WHAT YOU WILL DO »
Pictures in the records below are skipped; the rest is copied exactly.

RECORD EXTRACTS »

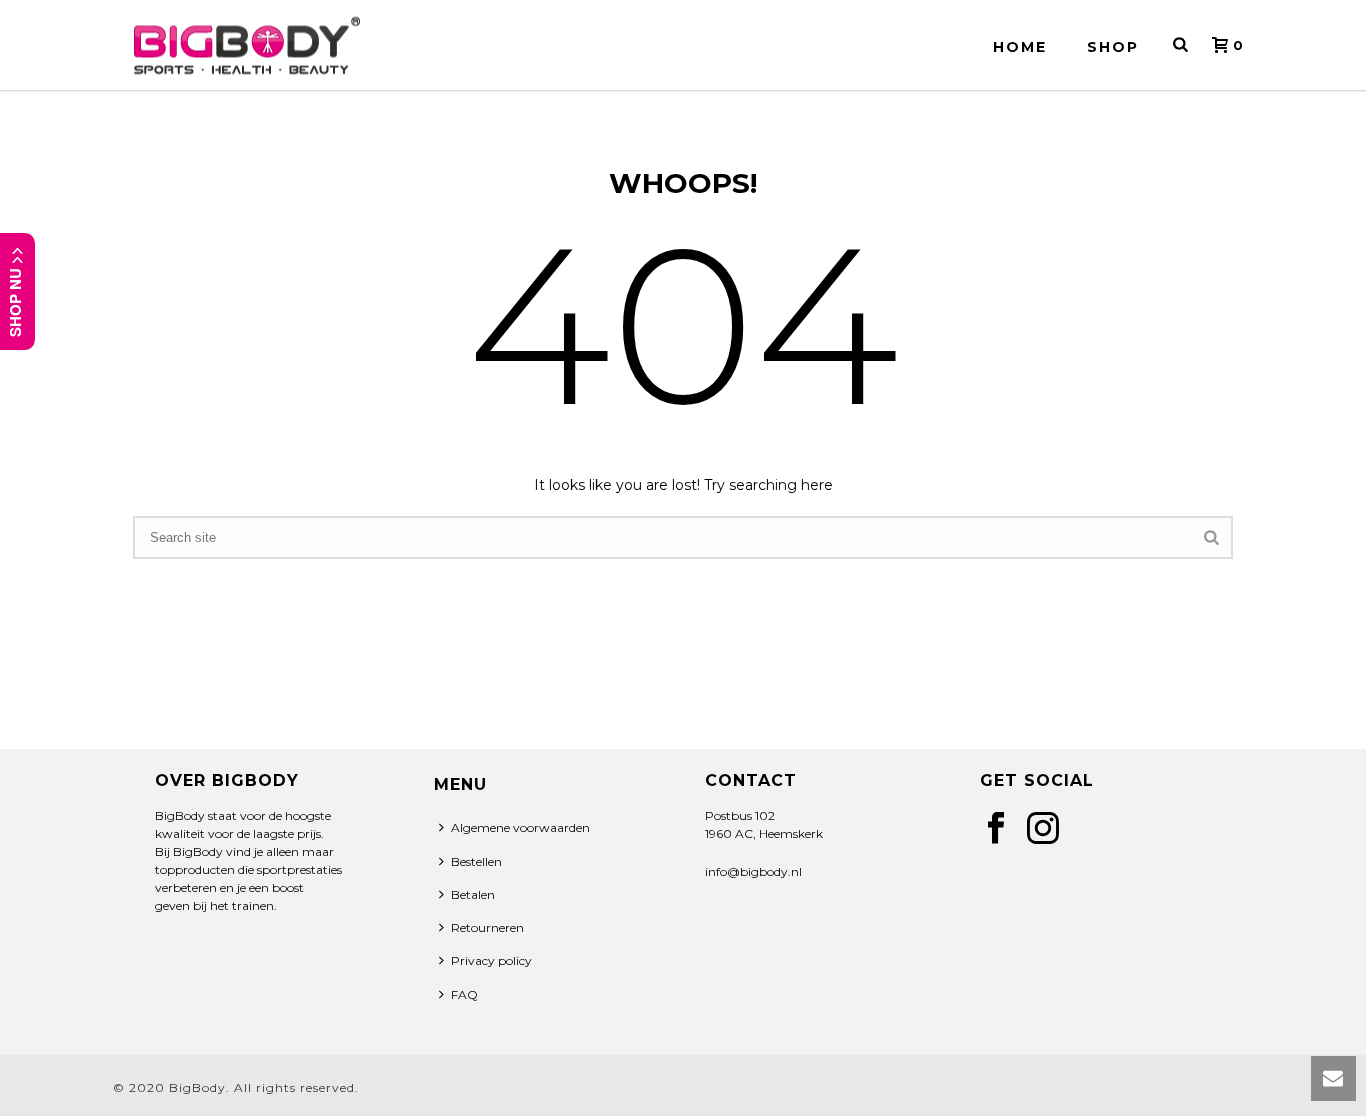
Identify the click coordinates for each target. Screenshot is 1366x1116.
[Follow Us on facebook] (996, 829)
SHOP (1113, 47)
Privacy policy (491, 960)
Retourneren (487, 927)
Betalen (473, 894)
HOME (1020, 47)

RESULT »
Identify the click coordinates for each target. Screenshot is 1366x1116.
[Follow Us on facebook] (996, 829)
SHOP (1113, 47)
Privacy policy (491, 960)
Retourneren (487, 927)
Betalen (473, 894)
HOME (1020, 47)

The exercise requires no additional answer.